Solutions to Homelessness in London

Solutions to Homelessness in London

CRHESI members, Dr. Abe Oudshoorn and Jule Ryan spoke to Innovation Works co-tenants during a Brown Bag lunch talk this month on Solutions to Homelessness in London.  

Abe’s past clinical work as a community nurse provided the base for his research agenda and desire to work at a higher level, aiming to transform systems to end homelessness in London, Canada and beyond. 

 Historical context on homelessness:

  • Pre WWII, housing instability meant the use of informal dwellings, people built their own shelters, such as shacks (around Carling Heights for example). 
  • Post WWII, around 1965, public, social housing was introduced. 
  • Government built and funded the number of units needed to meet the need at that time. These structures built in 1970’s are the same structures still in use in London today.  
  • Rent was geared to income (30%). 
  • 1980’s: Housing construction stopped in Canada–Global financial crisis + conservative governments = stop spending
    • Abe noted that in the 2006-2015 era, PM Harper flipped this austerity practice and instead encouraged gov spending to stimulate the economy  
  • Late 1980’s, the first concerns were noted in the House of Parliament about homeless constituents 
  • 1990’s: Canada builds shelters (such as Salvation Army, Mission Services, domestic violence shelters)
    • Abe says: It’s good that we care! But, systemically not good, as shelter living has many deleterious effects and if it is the default solution, people are unwell, unhealthy
  • 2004: Centre of Hope is built, which increased beds but they are filled and the need keeps increasing. 
  • 2008-2016: We introduce the Housing First model: ‘rehouse’ people with supports
  • 2016: With a 4.5 % vacancy rate and more new building, 200 people are rehoused and Centre of Hope transitions some space to rental rooms for substance use recovery. 
  • 2018: We hit a brick wall.  The vacancy rate in London dives and capacity for supporting homeless people is maxed out.  Add in a depressed housing market in London 
  • 2021: London is one of the fastest growing communities in Canada which means high competition in the housing market. 
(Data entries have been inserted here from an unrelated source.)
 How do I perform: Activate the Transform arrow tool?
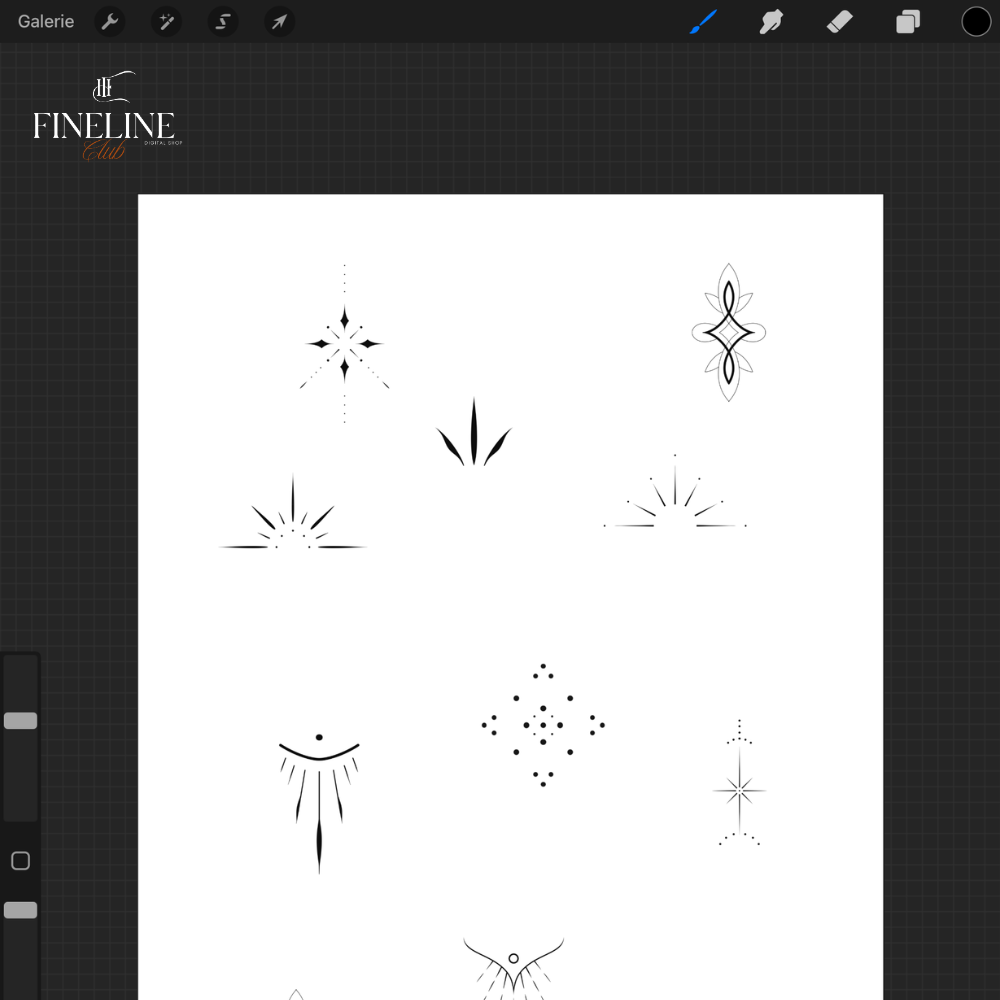coord(279,21)
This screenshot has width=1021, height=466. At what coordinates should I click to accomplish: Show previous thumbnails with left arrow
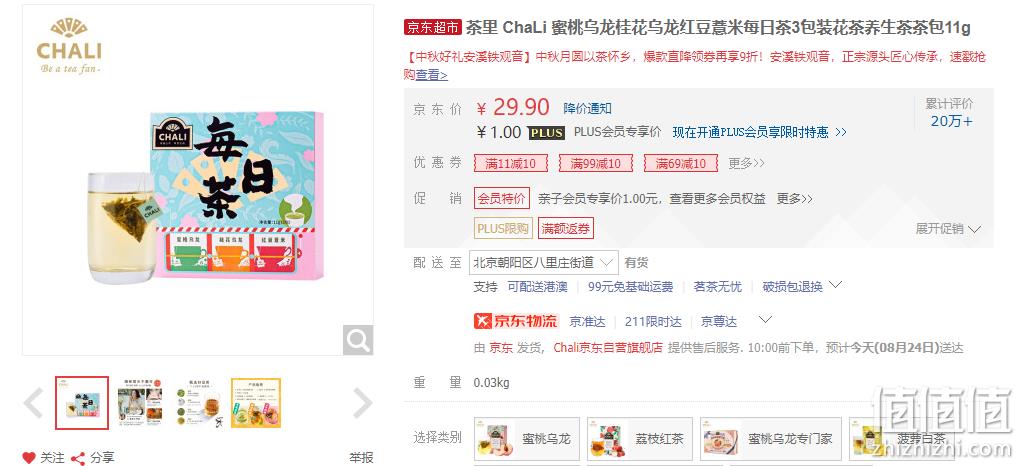tap(33, 403)
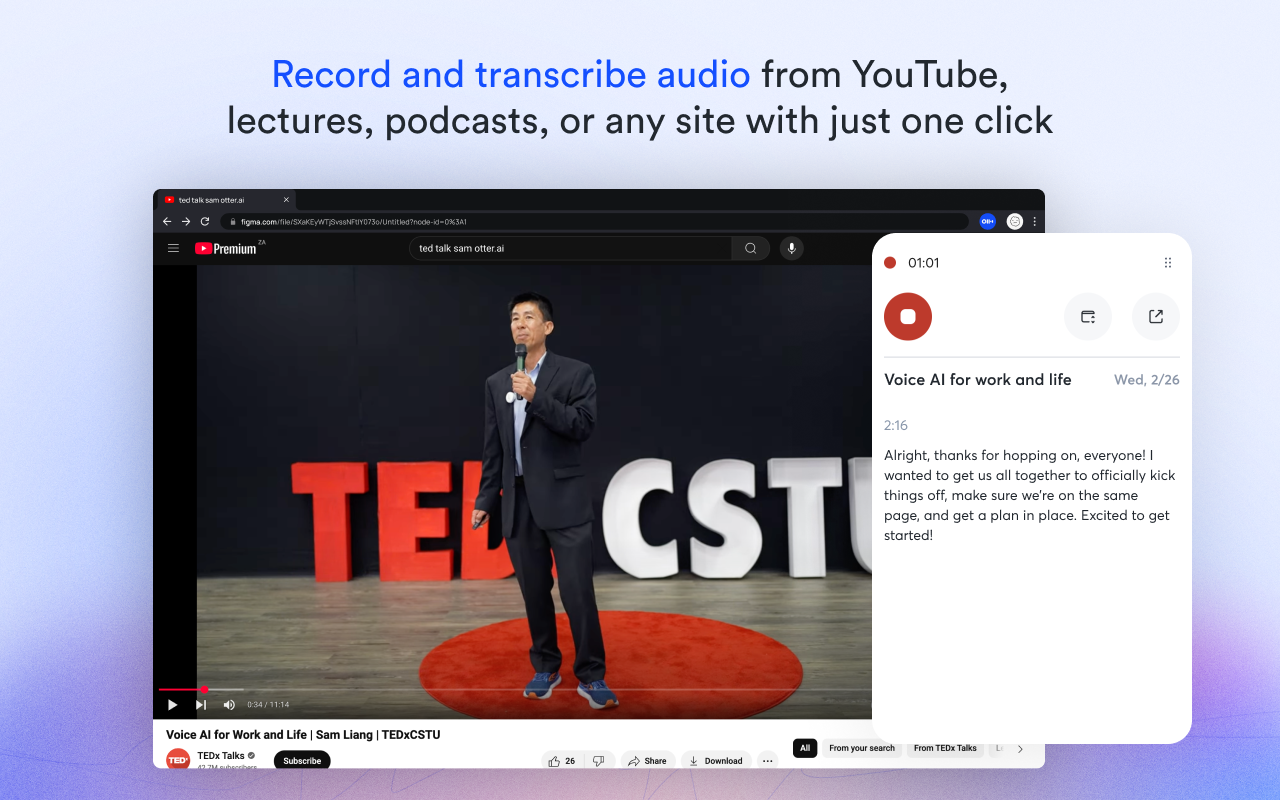Open transcript in new tab via Otter panel
1280x800 pixels.
pyautogui.click(x=1155, y=316)
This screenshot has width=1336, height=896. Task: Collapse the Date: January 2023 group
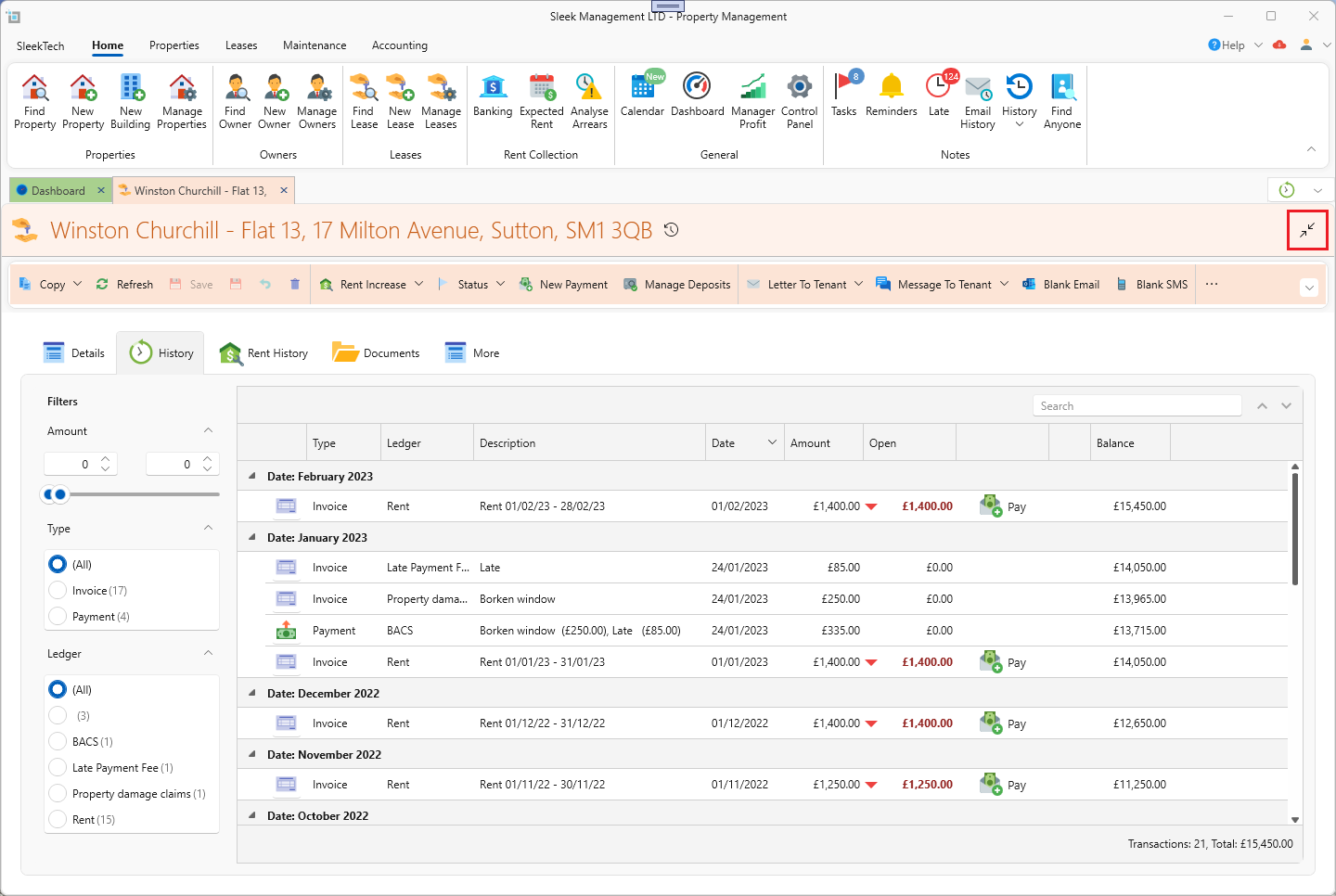252,538
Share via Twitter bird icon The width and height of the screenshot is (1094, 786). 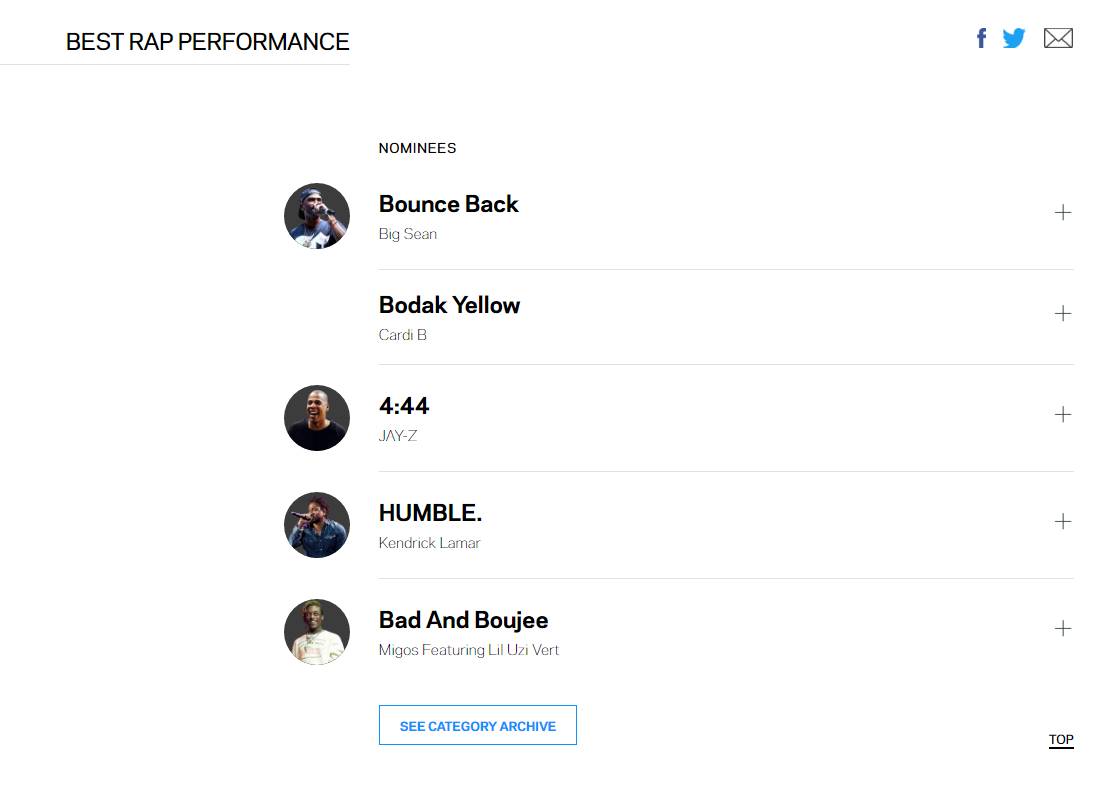coord(1014,38)
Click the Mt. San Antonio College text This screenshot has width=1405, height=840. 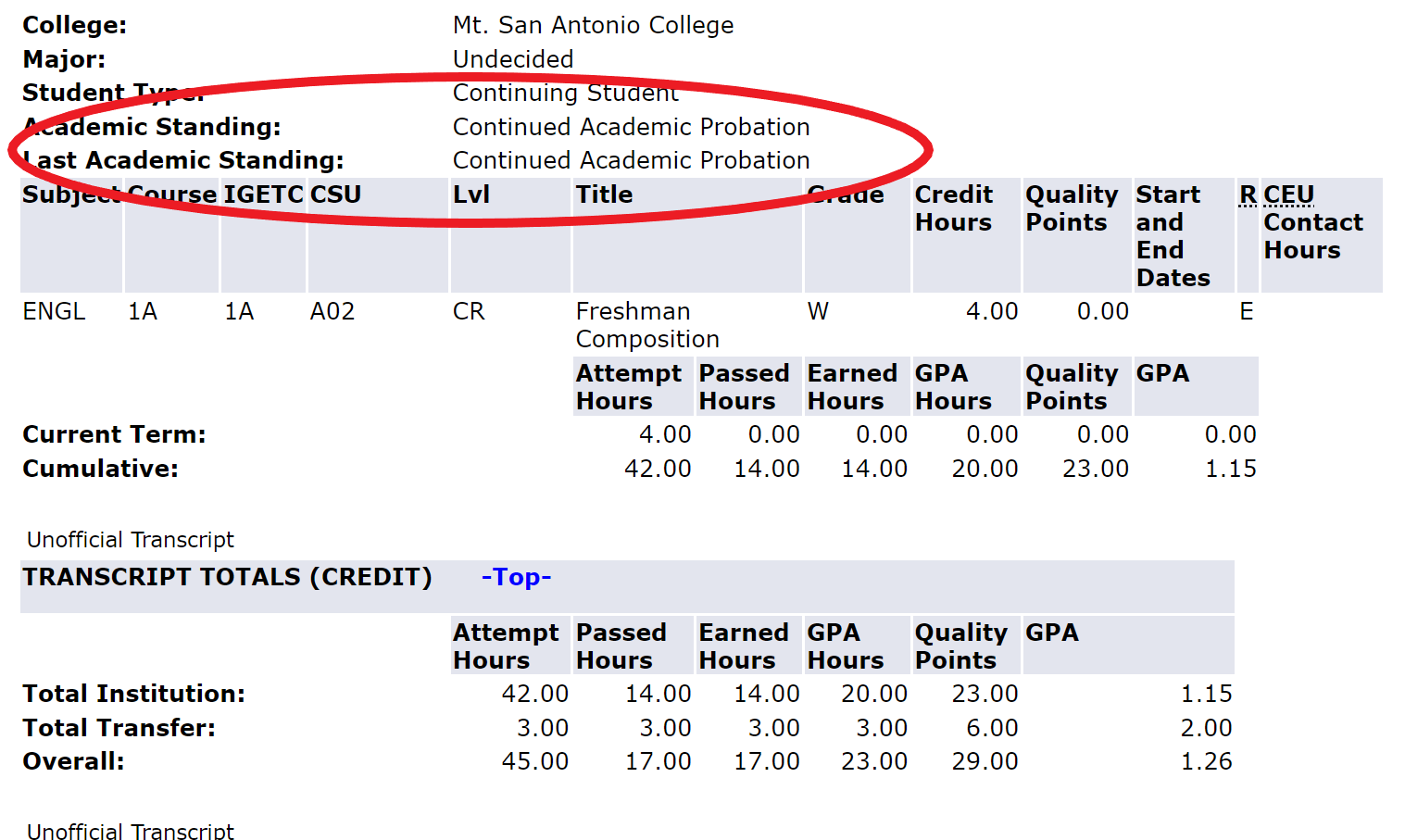click(593, 25)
There are many, too many stories and examples of people losing their housing due to bad faith evictions. 

Abe’s solutions: 

The City of London toolbox approach to homelessness is appropriate. 

 We need many housing supports and services, such as 

Noted: The province of Ontario quietly stopped 250 million spending when the federal government’s Affordable Housing strategy was implemented

Social assistance has not increased despite inflation rising at 6.7%.  Calls to reverse inflation or ensure a guaranteed annual income—caution here though as could be easy to underestimate that income 

Stop bad faith evictions:  For example “we are going to spray units for bugs—then evict the entire building for “not complying”, renovictions. 

Need rent control for units 

Need to tax escalating land holding 

Need to stop single family growth—rather should intensify development 

Build more public housing—there is still no plan for this.  

Indwell – Hope and Homes for All

Indwell’s Julie Ryan, Community Engagement Coordinator spoke about the 45-year-old community service, aimed at people seeking health, wellness and belonging. 

  • Affordable and deeply affordable living from homelessness 
  • 800 people have been housed in 6 Ontario communities 
  • Some new are builds, some converted old buildings with high environmental standards 
  • Blended, standard and enhanced supports and services are available in different locations 

In London, Woodfield Gate, 356 Dundas St, opened 3 years ago with 10-12 staff on site from 9am-9pm 

  • Supports include nursing, food security, addiction support, life skills and recreation  
  • Tenants have built raised beds, race to raise money for Indwell  
  • Food security, a meal a day and usually eat together  
  • Tenants garden together, have built raised vegetable beds, and participated in a fun race to raise money for Indwell 

“A knowable community where people feel they are contributing, where they feel valued and where they feel loved. They are part of something, and they have agency.” 

Embassy Commons, 744 Dundas St is opening in late summer, early fall. 

  • 72 units with commercial space for Squeaky Wheel bike shop, Edgar and Joes, a pharmacy and Indwell’s regional office + art on the building 

Watch for development of Vision SoHo Alliance at the old Victoria hospital site on South St. 

  • 550-600 with onsite supports aiming for opening in 2024 

“Helping people from the ground up, …for the long-term. If I didn’t live here I would probably be dead on the street…everybody deserves a chance to feel safe in a home… A chance to have support.”